Data for the task:
▼

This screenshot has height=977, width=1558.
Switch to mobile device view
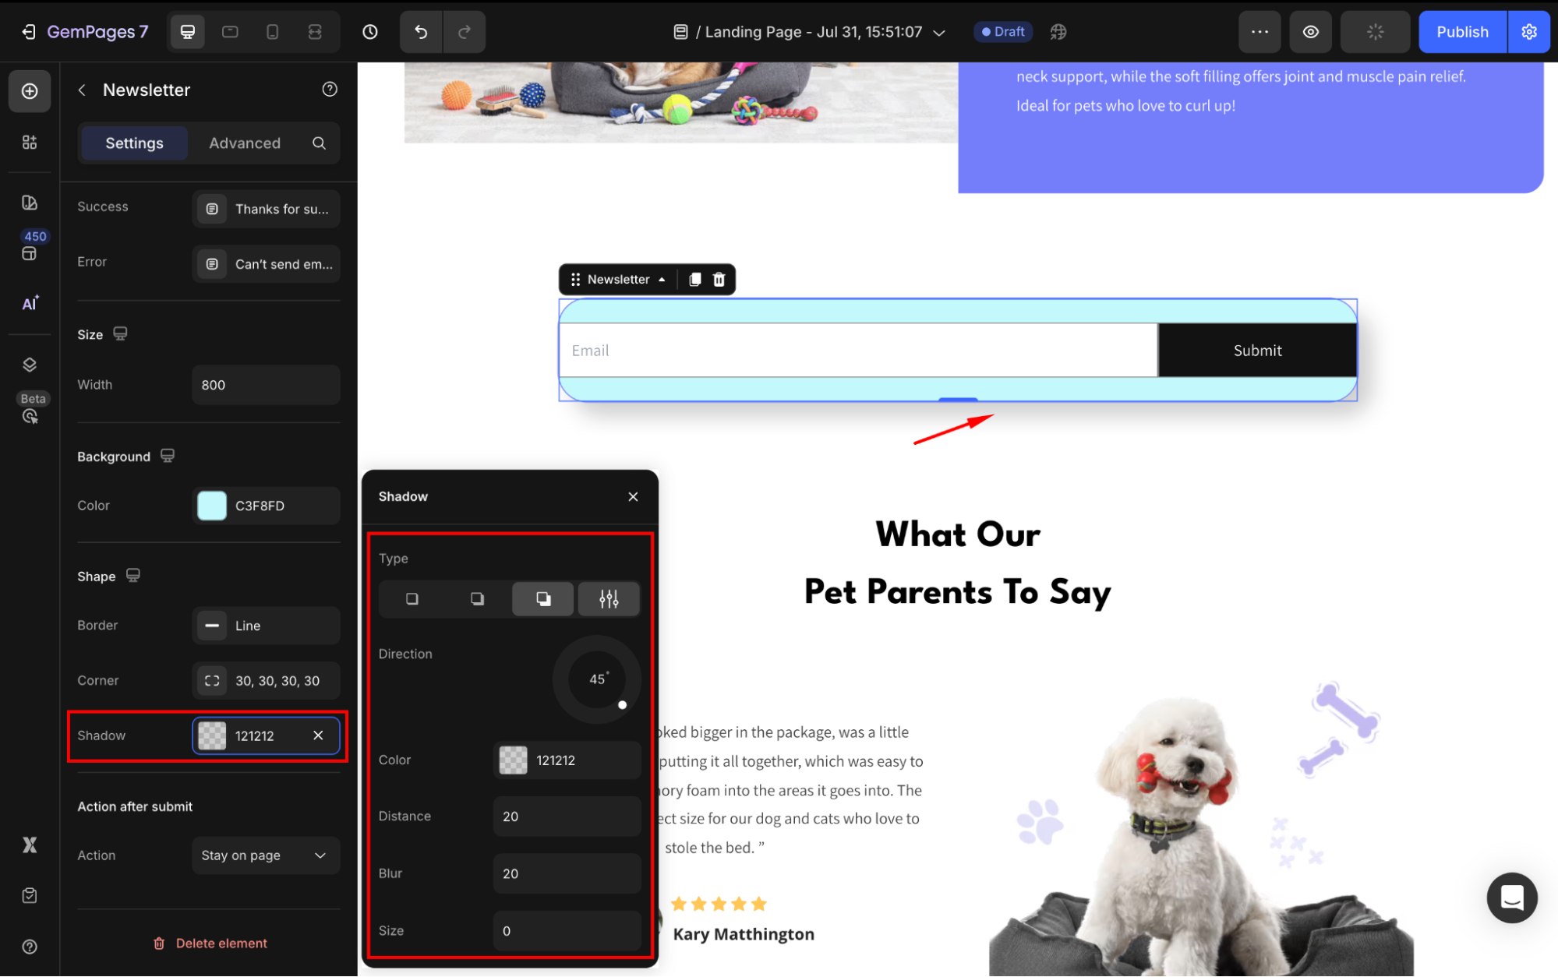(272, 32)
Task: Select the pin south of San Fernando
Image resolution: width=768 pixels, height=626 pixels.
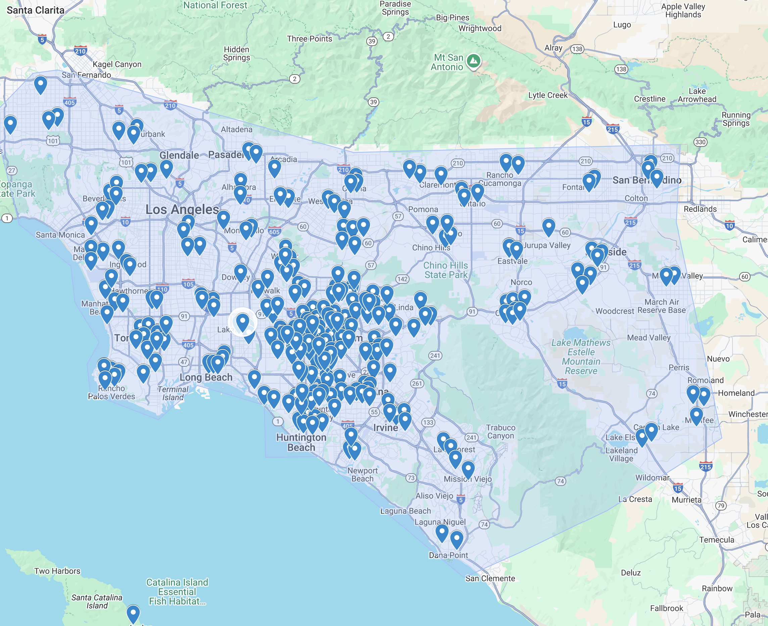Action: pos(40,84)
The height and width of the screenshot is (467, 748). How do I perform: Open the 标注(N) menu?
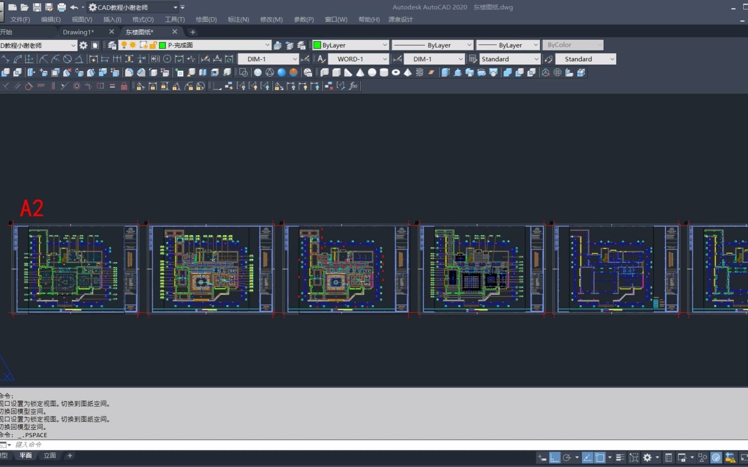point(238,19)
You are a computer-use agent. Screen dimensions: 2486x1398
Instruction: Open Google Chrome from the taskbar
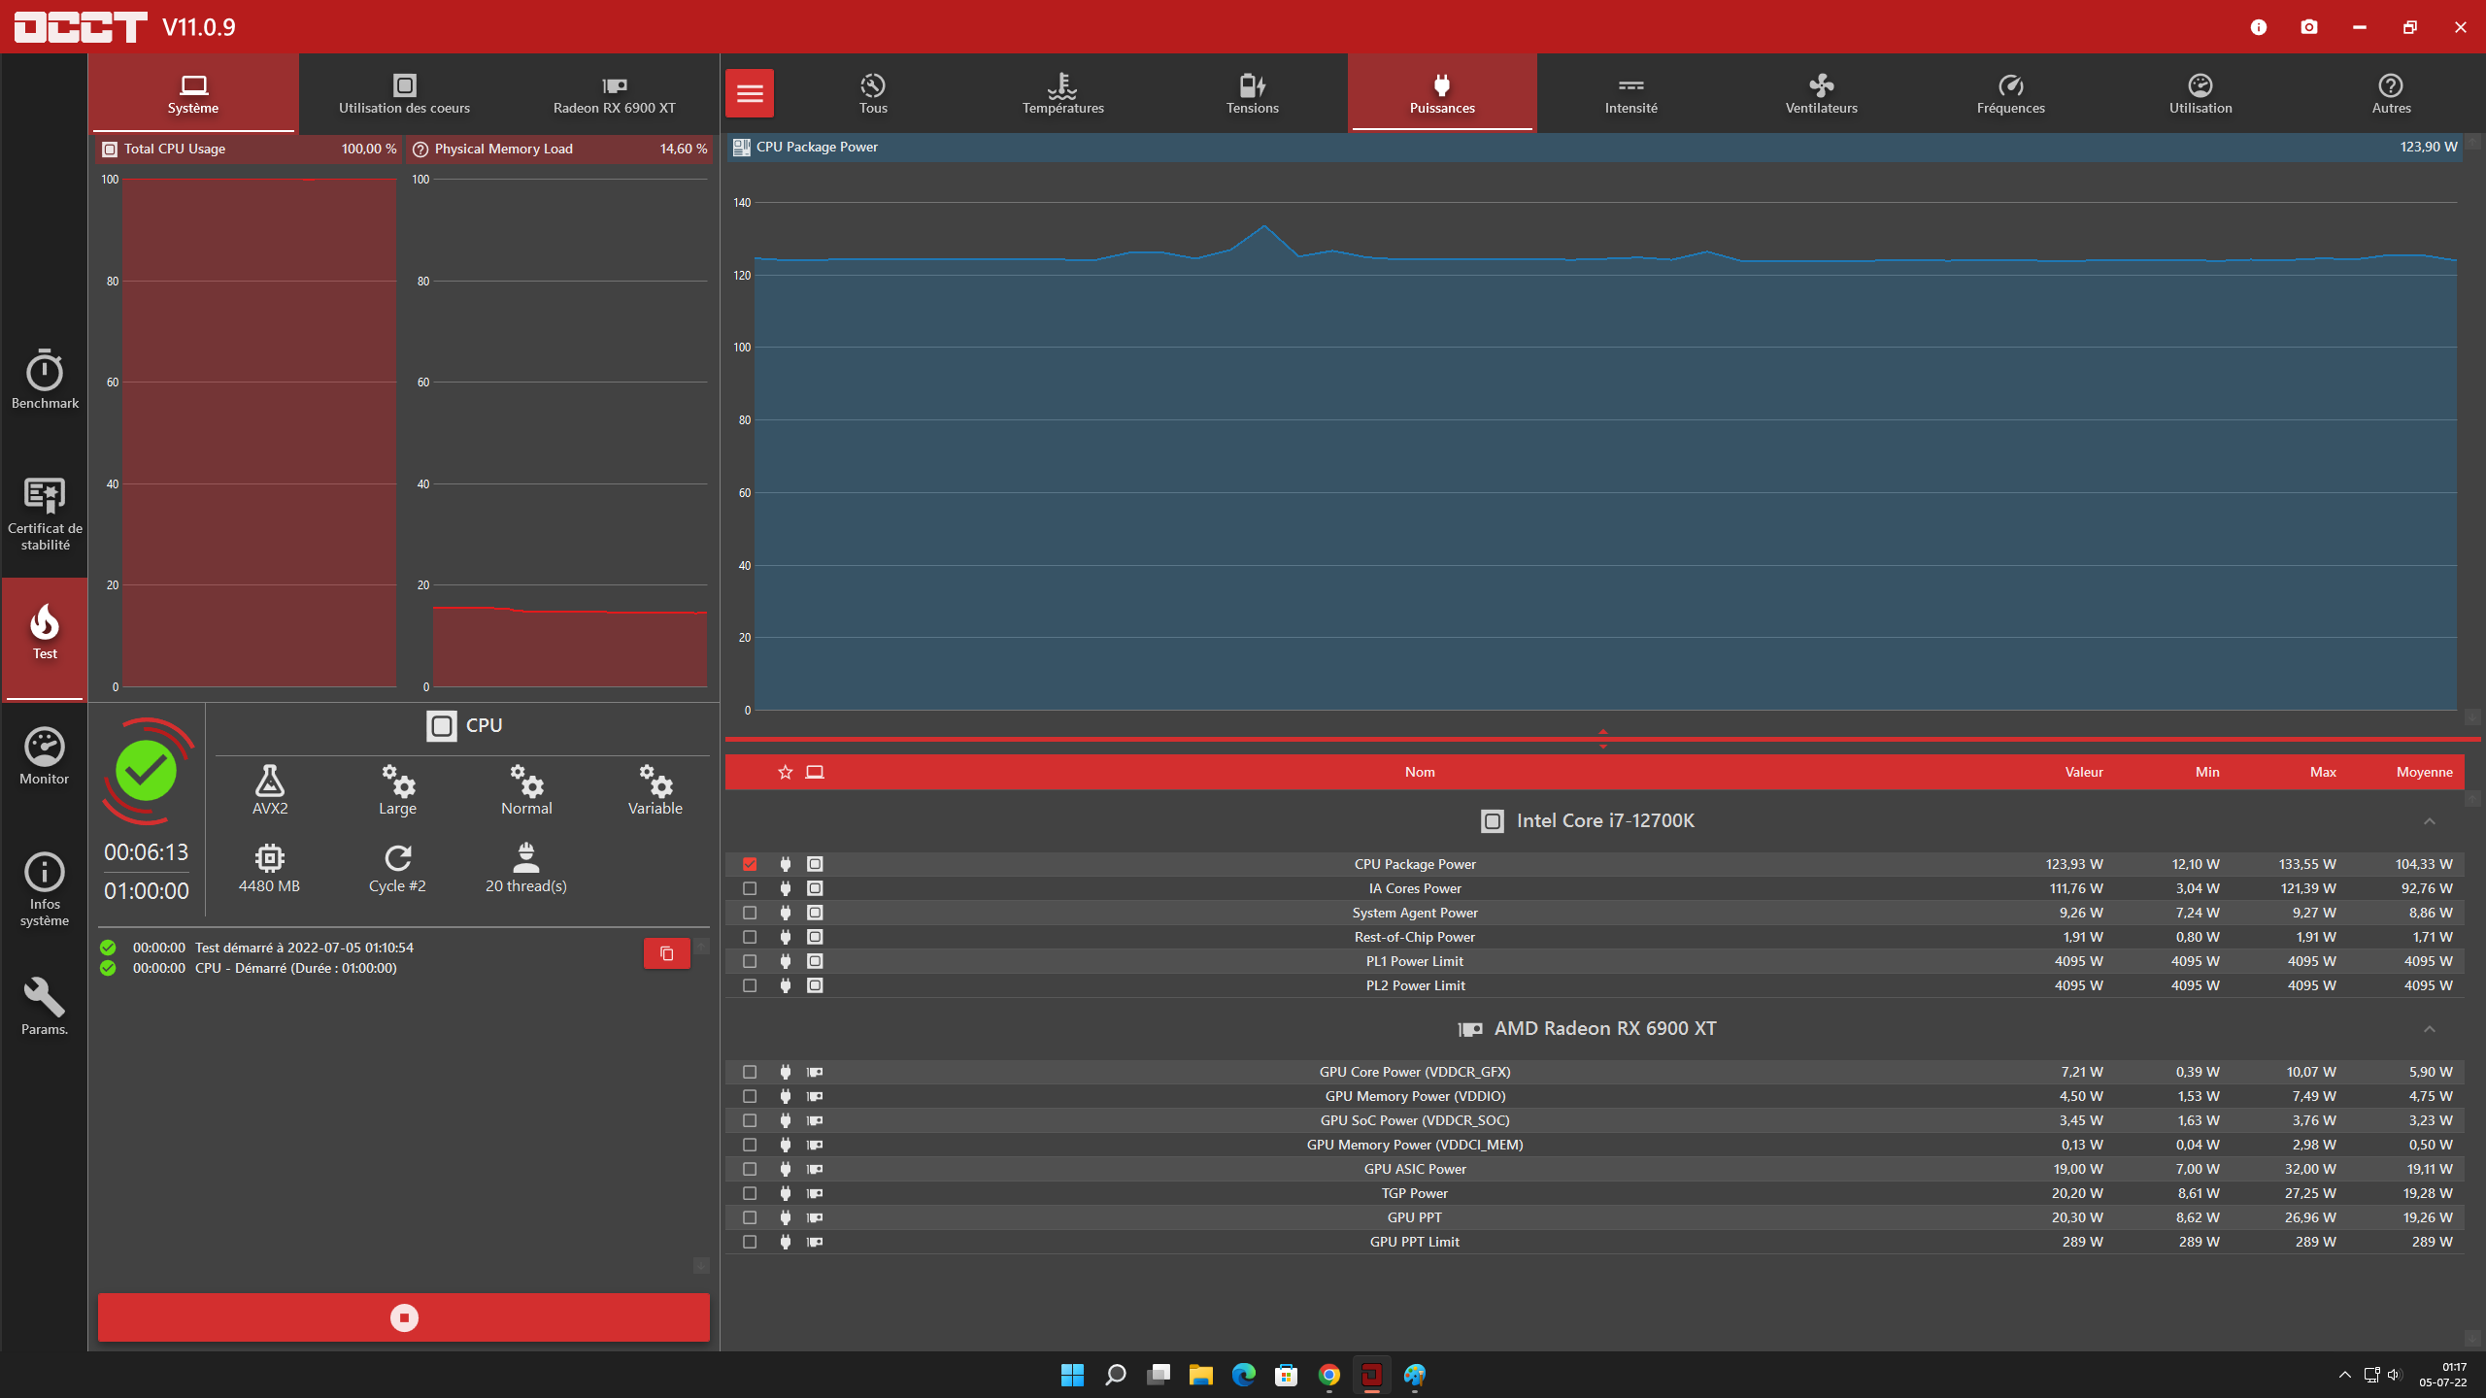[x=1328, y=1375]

▲

What is required: Write out an exact reproduction of the lines from the line that holds "Switch to mobile device view" to the bottom of the listing above, both ends included. Exclude pictures.

Your solution:
Switch to mobile device view
(272, 32)
Task: Select the pin south of San Fernando
Image resolution: width=768 pixels, height=626 pixels.
Action: pos(40,84)
The height and width of the screenshot is (467, 748). How do I perform: Open the 标注(N) menu?
point(238,19)
You are a computer-use agent. Screen dimensions: 2486x1398
Instruction: Open Google Chrome from the taskbar
[x=1328, y=1375]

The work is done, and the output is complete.